__TASK TO COMPLETE__.
Please reproduce the forum thread on EEPROM Builder effects in full, word for word, from its title through the final post.

__EXCERPT__.

# EEPROM Builder Effects



## TeleCrunch (Apr 6, 2019)

What is the Pulsar (MOD006) effect and what parameters do the controllers control?

Thanks!


----------



## djathey (May 2, 2019)

Also looking for comprehensive descriptions, of potentiometer functions, for all available EEPROM builder effects.

Thanks!


----------



## Iago (May 2, 2019)

Also interested.... how does it differ from the regular Blackface style tremolo?


----------



## p_wats (May 2, 2019)

TeleCrunch said:


> What is the Pulsar (MOD006) effect and what parameters do the controllers control?
> 
> Thanks!



I've got the Pulsar (and just about all other patches available from PedalPCB). 

It's a really choppy stutter effect with 2 controls: rate and something like a release (ie, you can set it to a slow chop and it will sustain for a long time if you want). 

I didn't like it at first, but it sounds cool when you dial the mix back and use it as a background effect. Also cool on keys.


----------



## Robert (May 2, 2019)

Pulsar is a time-sync'ed tremolo + delay. 

The idea is that the tremolo hits the delay with quarter notes that are synced with dotted eighth repeats.   It can be a bit finicky at times, but when everything falls into place it's a pretty cool effect.


----------

__GIVEN DATA__.
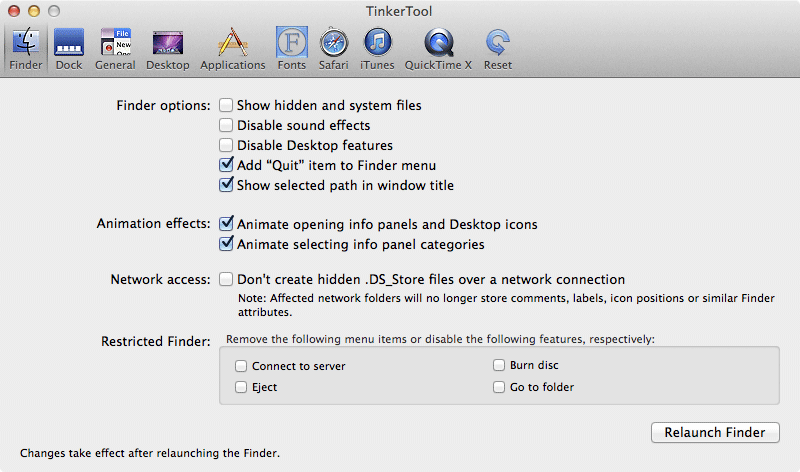Image resolution: width=800 pixels, height=472 pixels.
Task: Enable Don't create hidden .DS_Store files
Action: pos(226,279)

__FINAL RESULT__.
# EEPROM Builder Effects



## TeleCrunch (Apr 6, 2019)

What is the Pulsar (MOD006) effect and what parameters do the controllers control?

Thanks!


----------



## djathey (May 2, 2019)

Also looking for comprehensive descriptions, of potentiometer functions, for all available EEPROM builder effects.

Thanks!


----------



## Iago (May 2, 2019)

Also interested.... how does it differ from the regular Blackface style tremolo?


----------



## p_wats (May 2, 2019)

TeleCrunch said:


> What is the Pulsar (MOD006) effect and what parameters do the controllers control?
> 
> Thanks!



I've got the Pulsar (and just about all other patches available from PedalPCB). 

It's a really choppy stutter effect with 2 controls: rate and something like a release (ie, you can set it to a slow chop and it will sustain for a long time if you want). 

I didn't like it at first, but it sounds cool when you dial the mix back and use it as a background effect. Also cool on keys.


----------



## Robert (May 2, 2019)

Pulsar is a time-sync'ed tremolo + delay. 

The idea is that the tremolo hits the delay with quarter notes that are synced with dotted eighth repeats.   It can be a bit finicky at times, but when everything falls into place it's a pretty cool effect.


----------